> _Exercice 1_: Traduisez en anglais cette phrase du texte sur l'enseignement de la langue seconde : « Il est clair que ce n'est pas perçu, présentement, comme une grande priorité. »
> _Exercice 2_: Recopiez le passage du texte sur l'enseignement de la langue seconde qui commence aux mots « Je fais écho » et s'arrête après « la langue seconde. », en substituant « panier » à « chariot ».

> _Texte cité_:

+-------+

Je fais écho à ce que la présidente mentionne au sujet des conditions d'enseignement et de la valorisation de la profession. Il est clair que ce n'est pas perçu, présentement, comme une grande priorité. Quand un enseignant n'a même pas de salle de classe pour enseigner et que tout son matériel se retrouve sur un petit chariot qu'il ou elle doit pousser d'une classe à l'autre pour enseigner, comment s'imaginer qu'une telle situation permettra à un jeune de maîtriser la langue? C'est presque inconcevable. On a vraiment besoin d'une revitalisation de l'importance accordée à l'enseignement de la langue seconde.

+-------+

> _Matériel fourni_:
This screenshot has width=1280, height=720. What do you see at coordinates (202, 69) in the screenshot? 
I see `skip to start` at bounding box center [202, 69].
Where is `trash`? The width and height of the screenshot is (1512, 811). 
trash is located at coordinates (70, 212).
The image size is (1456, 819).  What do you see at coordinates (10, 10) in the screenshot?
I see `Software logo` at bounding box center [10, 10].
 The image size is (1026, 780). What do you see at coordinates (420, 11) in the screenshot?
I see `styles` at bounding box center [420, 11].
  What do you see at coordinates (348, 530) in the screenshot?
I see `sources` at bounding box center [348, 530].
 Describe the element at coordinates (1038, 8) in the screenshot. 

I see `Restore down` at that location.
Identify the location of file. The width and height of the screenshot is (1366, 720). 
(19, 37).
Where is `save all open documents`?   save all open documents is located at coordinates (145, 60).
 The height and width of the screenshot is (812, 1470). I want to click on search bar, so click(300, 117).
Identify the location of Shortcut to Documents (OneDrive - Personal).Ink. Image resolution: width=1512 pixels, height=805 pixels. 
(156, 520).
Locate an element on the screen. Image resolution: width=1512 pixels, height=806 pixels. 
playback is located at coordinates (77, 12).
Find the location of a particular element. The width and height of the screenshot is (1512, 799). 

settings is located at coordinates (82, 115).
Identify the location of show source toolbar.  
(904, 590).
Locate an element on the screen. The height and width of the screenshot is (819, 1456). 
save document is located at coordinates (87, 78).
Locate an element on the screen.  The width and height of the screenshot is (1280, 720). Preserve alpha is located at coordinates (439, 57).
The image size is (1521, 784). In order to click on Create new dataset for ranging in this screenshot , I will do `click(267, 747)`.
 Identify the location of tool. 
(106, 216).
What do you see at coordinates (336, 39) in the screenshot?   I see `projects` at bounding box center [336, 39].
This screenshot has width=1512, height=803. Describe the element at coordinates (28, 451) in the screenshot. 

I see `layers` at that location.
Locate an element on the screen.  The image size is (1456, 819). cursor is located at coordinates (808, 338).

+-------+

> _Solution complète 1_: It is clear that this is not currently seen as a high priority.

> _Solution complète 2_:
Je fais écho à ce que la présidente mentionne au sujet des conditions d'enseignement et de la valorisation de la profession. Il est clair que ce n'est pas perçu, présentement, comme une grande priorité. Quand un enseignant n'a même pas de salle de classe pour enseigner et que tout son matériel se retrouve sur un petit panier qu'il ou elle doit pousser d'une classe à l'autre pour enseigner, comment s'imaginer qu'une telle situation permettra à un jeune de maîtriser la langue? C'est presque inconcevable. On a vraiment besoin d'une revitalisation de l'importance accordée à l'enseignement de la langue seconde.